At the end of the semester it's great to remind yourself of all the fantastic things that happened during the last few months. This is my way of remembering. I started jotting down the ridiculous conversations my roommate and I have sometimes and below you will find a snippet of our friendship. Our humour is underrated and I am pretty sure we should never be allowed to converse after midnight.
Patisha: "I'm so drunk right now it's not even funny." (Talking about how tired she really is.)
Patisha: "Can you do me a huge favour right now? On a scale of 1 to 300, it's probably a 2."
Patisha: "You know what I love about this music app?"
Me: "The fact that I'm not on there?"
*laughter follows*
Me: "I'm laughing and farting at the same time right now."
Patisha: "I know, it's beautiful. I wish people could hear this."
Me: *humming*
Patisha: "I can hum better than you!"
Me: "Prove it!"
*both humming aggressively*
*both sitting in our beds, not sleeping even though we said we would*
Patisha: "I love how we're both not sleeping even though we said we would."
Me: "What gave it away? My typing?"
Me: *stroking Patisha's hand*
Patisha: "Leave me alone you freak!"
At breakfast:
*both of us are laughing about something*
Patisha: "I think my heart is racing... or slowing down. I can't tell!"
Patisha: "I was totally stressing about this project, I hated my life. I thought I was going to hell!"
Me: "Well that escalated quickly..."
Patisha: "My internet's not working."
Me: That's what you get. It's called karma!"
Patisha: "Uh-uh, that's not biblical."
Me: "Your mom's not biblical."
Patisha: "We had a bomb threat at our church today."
Me: "Aw, that's so sweet!"
Patisha: "Did you hear what I just said?"
Me: "What??"
Patisha: "I sad we had a bomb threat at our church today!"
Me: "OMG I thought you said you had a bonfire at your church today!"
Patisha: "I feel like a big marshmallow. I just want to be rolled everywhere."
Patisha: "It's alright, you'll see him again. You'll have encounters."
Me: "Yeah, just casual encounters though... WAIT A MINUTE, NO!"
Patisha: "Owww, John Nash hadn't died yet."
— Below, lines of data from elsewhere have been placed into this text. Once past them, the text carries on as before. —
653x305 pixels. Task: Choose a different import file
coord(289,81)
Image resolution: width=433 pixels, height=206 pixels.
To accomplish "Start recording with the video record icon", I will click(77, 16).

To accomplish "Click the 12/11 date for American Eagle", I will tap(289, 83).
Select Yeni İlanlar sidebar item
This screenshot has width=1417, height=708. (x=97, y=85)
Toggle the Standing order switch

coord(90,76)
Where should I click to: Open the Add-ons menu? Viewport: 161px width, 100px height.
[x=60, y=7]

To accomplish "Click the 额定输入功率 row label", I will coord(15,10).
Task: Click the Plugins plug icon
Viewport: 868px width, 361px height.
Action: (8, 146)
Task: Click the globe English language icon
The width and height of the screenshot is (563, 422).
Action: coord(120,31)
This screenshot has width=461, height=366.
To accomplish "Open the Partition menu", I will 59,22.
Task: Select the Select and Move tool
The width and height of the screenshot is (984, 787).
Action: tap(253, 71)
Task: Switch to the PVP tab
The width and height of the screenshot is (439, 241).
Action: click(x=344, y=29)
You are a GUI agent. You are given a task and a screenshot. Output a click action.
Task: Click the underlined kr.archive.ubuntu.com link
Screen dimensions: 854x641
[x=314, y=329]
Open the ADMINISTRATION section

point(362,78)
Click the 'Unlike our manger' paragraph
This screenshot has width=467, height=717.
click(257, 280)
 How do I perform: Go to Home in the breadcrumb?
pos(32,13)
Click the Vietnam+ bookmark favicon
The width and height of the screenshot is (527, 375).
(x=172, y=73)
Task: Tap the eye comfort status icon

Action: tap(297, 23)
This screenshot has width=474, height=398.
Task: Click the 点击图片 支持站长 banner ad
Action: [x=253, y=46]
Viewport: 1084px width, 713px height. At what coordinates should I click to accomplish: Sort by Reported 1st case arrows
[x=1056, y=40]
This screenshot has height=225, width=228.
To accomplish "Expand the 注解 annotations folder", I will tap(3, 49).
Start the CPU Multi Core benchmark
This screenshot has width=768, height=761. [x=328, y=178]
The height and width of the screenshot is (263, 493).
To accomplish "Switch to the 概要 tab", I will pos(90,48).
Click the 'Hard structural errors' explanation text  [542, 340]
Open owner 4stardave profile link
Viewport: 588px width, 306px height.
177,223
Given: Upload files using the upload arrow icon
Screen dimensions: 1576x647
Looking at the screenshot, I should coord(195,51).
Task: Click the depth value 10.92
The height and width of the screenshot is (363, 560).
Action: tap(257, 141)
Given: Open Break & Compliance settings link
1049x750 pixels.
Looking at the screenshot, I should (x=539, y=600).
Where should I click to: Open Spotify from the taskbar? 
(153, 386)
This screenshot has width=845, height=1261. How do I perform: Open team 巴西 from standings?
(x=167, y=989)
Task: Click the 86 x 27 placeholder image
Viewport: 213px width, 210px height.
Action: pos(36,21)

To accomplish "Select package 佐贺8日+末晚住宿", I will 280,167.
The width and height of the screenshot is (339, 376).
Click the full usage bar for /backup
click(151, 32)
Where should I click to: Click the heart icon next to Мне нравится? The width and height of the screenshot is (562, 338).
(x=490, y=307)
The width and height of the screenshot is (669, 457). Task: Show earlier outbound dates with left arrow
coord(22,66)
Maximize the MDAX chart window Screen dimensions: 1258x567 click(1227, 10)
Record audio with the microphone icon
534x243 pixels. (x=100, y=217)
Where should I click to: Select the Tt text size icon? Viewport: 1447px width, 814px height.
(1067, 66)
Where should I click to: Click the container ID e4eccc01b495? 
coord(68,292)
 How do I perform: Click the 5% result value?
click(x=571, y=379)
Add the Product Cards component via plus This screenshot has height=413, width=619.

Me: "What's the "owww" about? Are you sad about this fact?"
Patisha: "I must be getting my period. It's burning on the inside."
Me: "Are you saying your loins are on fire?"
Patisha: "Yes, my loins are on fire."
Patisha: "Hey Humphrey!"
Me: "Did you just call me Humphrey?"
Patisha: "Yep."
Me: "Ok so, anytime you're ready to call me by my real name, I might actually answer you."
Patisha: "I'll tell guys who want to date me, don't give me anything fancy. Don't give me expensive gifts. Create something with your hands. Do something peculiar with your hands."
Me: "Be careful how you phrase that last part. Might get taken the wrong way."
Me: "Oh chocolate calendars. Making me practice patience since I was 5 years old."